- TASK: Your response should consist solely of the lines from the one containing "Where should I click to: Click the" through the final line of the entries, repeated exactly.

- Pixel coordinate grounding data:
★ ★ ★ ★

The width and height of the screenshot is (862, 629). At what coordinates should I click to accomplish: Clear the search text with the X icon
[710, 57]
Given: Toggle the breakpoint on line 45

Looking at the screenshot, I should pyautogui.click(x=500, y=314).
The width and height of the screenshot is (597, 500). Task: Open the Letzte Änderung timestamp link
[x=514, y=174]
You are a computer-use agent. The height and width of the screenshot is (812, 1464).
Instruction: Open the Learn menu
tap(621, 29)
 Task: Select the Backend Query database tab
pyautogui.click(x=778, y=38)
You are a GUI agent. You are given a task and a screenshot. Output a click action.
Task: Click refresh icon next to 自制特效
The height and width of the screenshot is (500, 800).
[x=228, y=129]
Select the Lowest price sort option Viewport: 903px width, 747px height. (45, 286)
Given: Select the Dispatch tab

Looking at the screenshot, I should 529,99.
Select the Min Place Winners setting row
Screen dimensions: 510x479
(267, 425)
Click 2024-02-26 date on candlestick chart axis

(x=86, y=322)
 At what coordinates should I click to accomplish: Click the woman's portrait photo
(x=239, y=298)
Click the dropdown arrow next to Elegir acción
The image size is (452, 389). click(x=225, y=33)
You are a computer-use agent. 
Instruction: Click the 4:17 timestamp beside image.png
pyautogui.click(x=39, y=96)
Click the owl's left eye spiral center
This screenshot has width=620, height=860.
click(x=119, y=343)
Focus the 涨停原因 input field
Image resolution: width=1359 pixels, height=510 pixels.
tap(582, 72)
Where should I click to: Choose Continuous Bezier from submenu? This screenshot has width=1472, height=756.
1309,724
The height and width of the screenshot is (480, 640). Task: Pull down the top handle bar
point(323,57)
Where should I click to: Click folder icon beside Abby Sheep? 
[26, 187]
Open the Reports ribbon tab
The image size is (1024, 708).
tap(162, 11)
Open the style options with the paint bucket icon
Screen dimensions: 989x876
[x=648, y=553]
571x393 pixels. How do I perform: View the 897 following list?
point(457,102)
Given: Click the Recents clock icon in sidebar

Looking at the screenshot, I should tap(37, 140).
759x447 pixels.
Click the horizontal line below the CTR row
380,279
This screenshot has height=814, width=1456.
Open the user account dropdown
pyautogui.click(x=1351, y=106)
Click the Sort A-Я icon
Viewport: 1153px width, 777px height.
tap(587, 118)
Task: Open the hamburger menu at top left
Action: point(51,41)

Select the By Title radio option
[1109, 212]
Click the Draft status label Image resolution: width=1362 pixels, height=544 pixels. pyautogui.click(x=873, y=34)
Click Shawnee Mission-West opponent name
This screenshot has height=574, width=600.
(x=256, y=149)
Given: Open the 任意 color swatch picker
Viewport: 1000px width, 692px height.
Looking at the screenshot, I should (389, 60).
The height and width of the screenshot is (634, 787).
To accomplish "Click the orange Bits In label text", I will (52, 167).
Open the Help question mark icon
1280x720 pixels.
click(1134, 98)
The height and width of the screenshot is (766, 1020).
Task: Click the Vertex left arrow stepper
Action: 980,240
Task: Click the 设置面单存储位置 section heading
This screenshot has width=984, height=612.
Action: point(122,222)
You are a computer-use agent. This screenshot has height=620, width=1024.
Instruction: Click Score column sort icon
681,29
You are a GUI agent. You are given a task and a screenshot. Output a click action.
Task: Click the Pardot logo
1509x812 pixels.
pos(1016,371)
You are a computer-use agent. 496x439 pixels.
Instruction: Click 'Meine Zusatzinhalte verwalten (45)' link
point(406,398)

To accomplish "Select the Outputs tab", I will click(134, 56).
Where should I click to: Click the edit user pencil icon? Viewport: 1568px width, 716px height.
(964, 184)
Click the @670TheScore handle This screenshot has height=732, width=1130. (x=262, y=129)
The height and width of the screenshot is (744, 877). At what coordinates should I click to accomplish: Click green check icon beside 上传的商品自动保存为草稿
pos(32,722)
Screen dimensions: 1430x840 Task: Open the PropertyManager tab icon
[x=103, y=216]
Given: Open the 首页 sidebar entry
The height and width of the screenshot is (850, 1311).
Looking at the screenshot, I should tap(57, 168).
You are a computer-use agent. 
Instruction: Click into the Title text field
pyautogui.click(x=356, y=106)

★ ★ ★ ★

- SOLUTION:
Where should I click to: Click the edit user pencil icon? Viewport: 1568px width, 716px height.
(964, 184)
Click the @670TheScore handle This screenshot has height=732, width=1130. (x=262, y=129)
The height and width of the screenshot is (744, 877). At what coordinates should I click to accomplish: Click green check icon beside 上传的商品自动保存为草稿
pos(32,722)
Screen dimensions: 1430x840 Task: Open the PropertyManager tab icon
[x=103, y=216]
Given: Open the 首页 sidebar entry
The height and width of the screenshot is (850, 1311).
Looking at the screenshot, I should tap(57, 168).
You are a computer-use agent. 
Instruction: Click into the Title text field
pyautogui.click(x=356, y=106)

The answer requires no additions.